#### EXERCISE PROMPT:
Write out every line of the records below word for word, omitting the pictures.

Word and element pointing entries
— Begin —
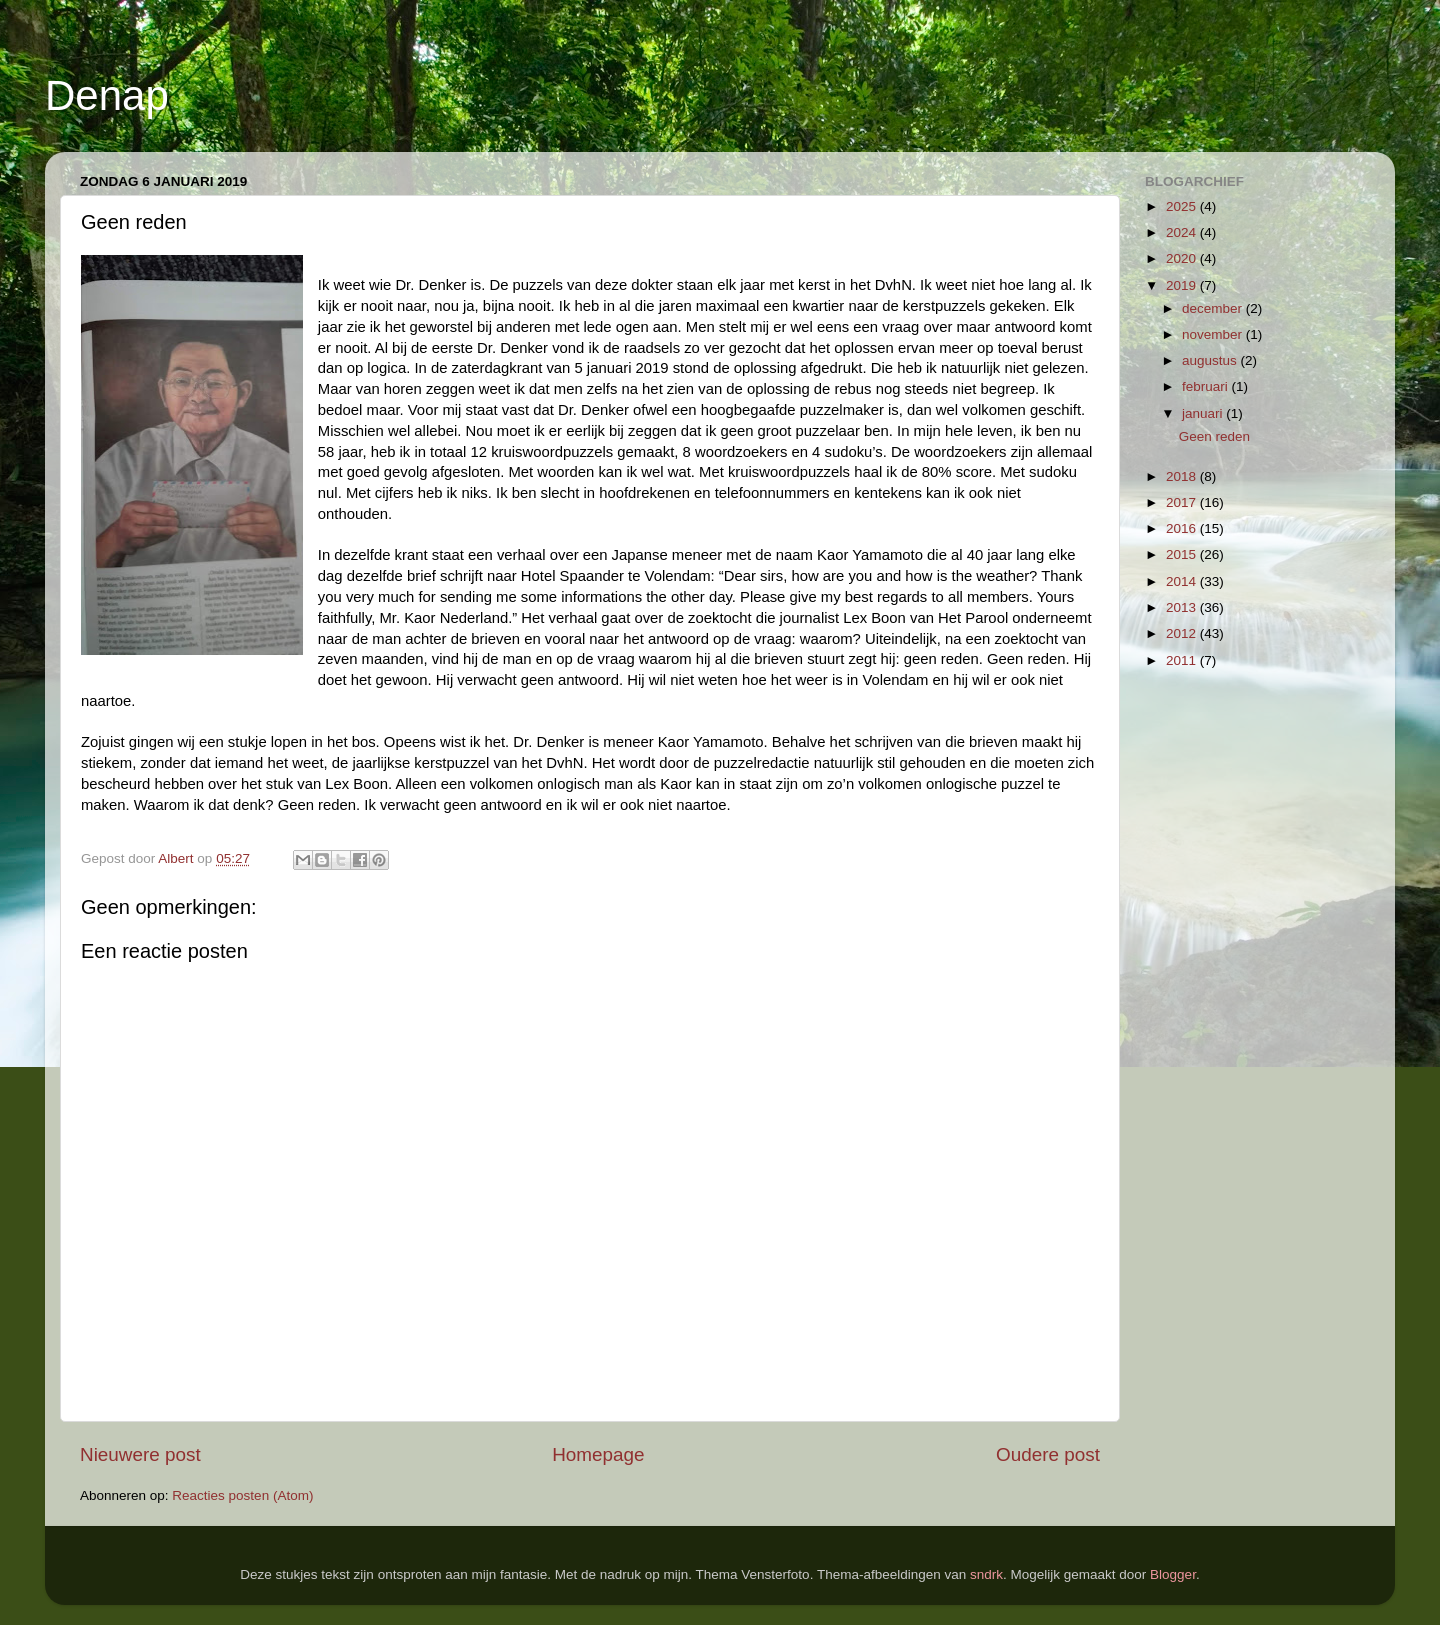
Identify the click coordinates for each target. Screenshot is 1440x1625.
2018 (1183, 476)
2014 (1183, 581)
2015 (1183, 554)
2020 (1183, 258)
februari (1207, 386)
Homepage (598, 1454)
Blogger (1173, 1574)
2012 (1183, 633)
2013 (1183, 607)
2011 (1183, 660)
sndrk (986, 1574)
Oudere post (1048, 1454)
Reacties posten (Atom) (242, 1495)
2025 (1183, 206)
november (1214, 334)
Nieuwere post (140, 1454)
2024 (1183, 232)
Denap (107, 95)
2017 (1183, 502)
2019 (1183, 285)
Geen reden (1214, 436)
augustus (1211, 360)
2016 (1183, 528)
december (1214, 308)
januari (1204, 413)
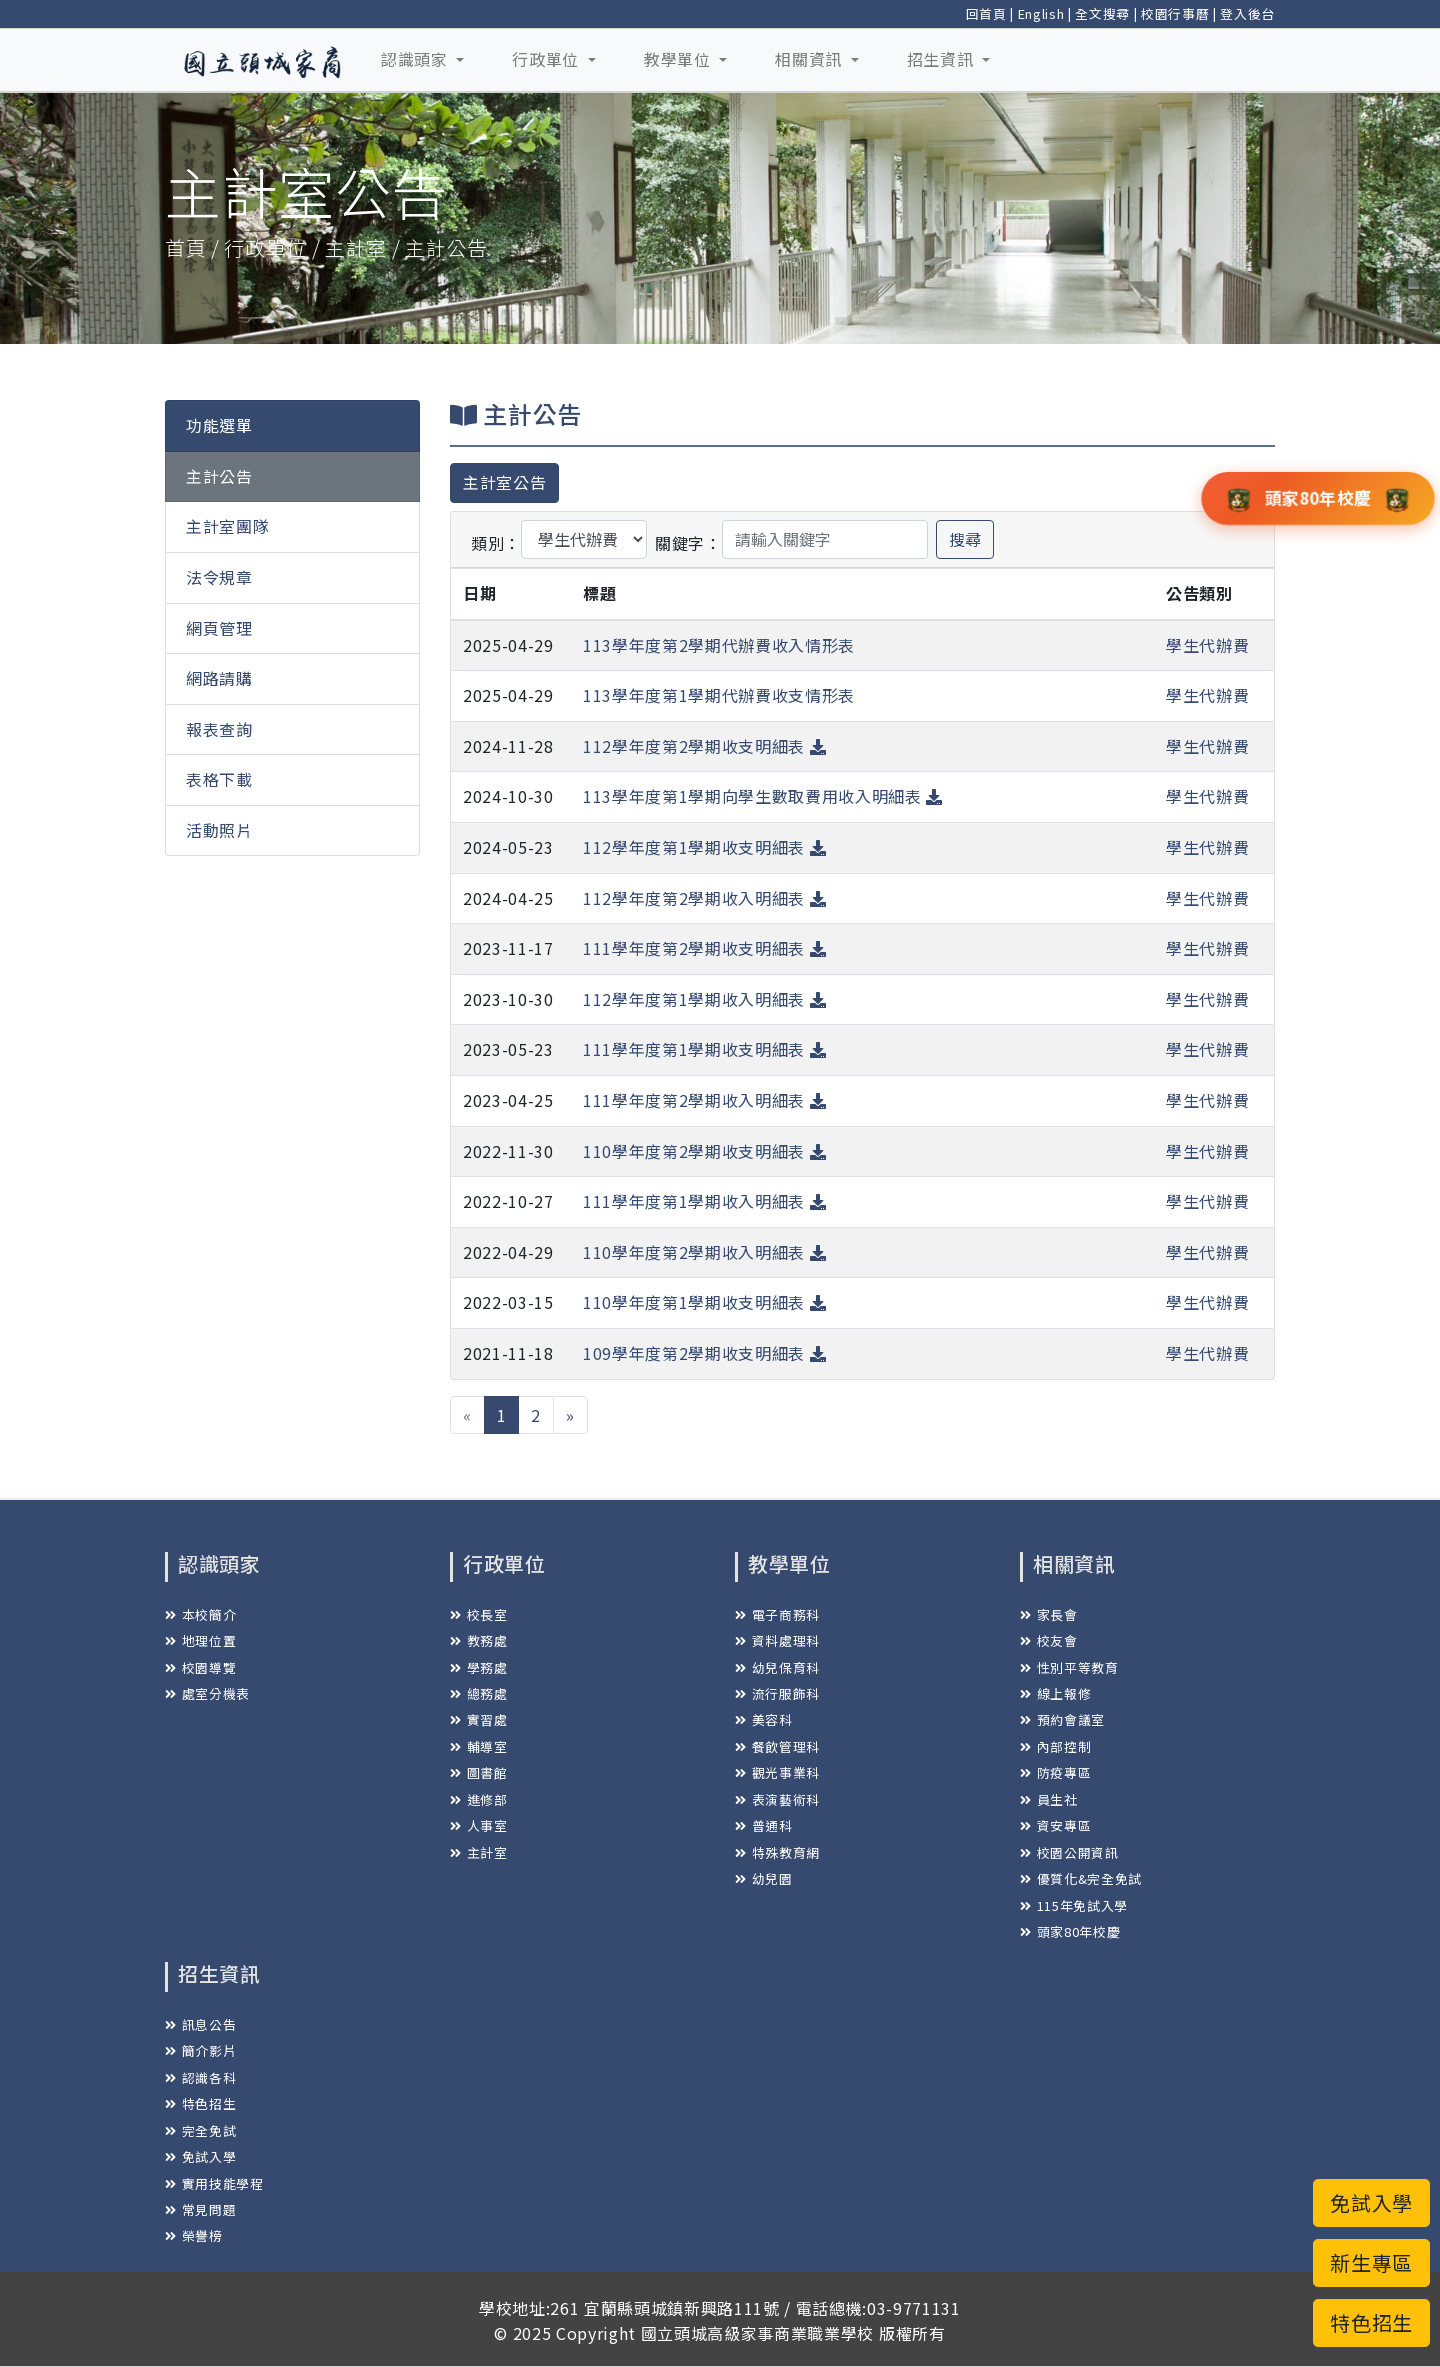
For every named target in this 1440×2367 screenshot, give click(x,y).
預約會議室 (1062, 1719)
— End —
#### ANSWER TO THIS EXERCISE:
Identify the click coordinates for each target. Screenshot is 1440x1625.
2018 (1183, 476)
2014 (1183, 581)
2015 (1183, 554)
2020 (1183, 258)
februari (1207, 386)
Homepage (598, 1454)
Blogger (1173, 1574)
2012 (1183, 633)
2013 (1183, 607)
2011 (1183, 660)
sndrk (986, 1574)
Oudere post (1048, 1454)
Reacties posten (Atom) (242, 1495)
2025 (1183, 206)
november (1214, 334)
Nieuwere post (140, 1454)
2024 (1183, 232)
Denap (107, 95)
2017 (1183, 502)
2019 (1183, 285)
Geen reden (1214, 436)
augustus (1211, 360)
2016 (1183, 528)
december (1214, 308)
januari (1204, 413)
For every named target in this 1440×2367 screenshot, give click(x,y).
預約會議室 (1062, 1719)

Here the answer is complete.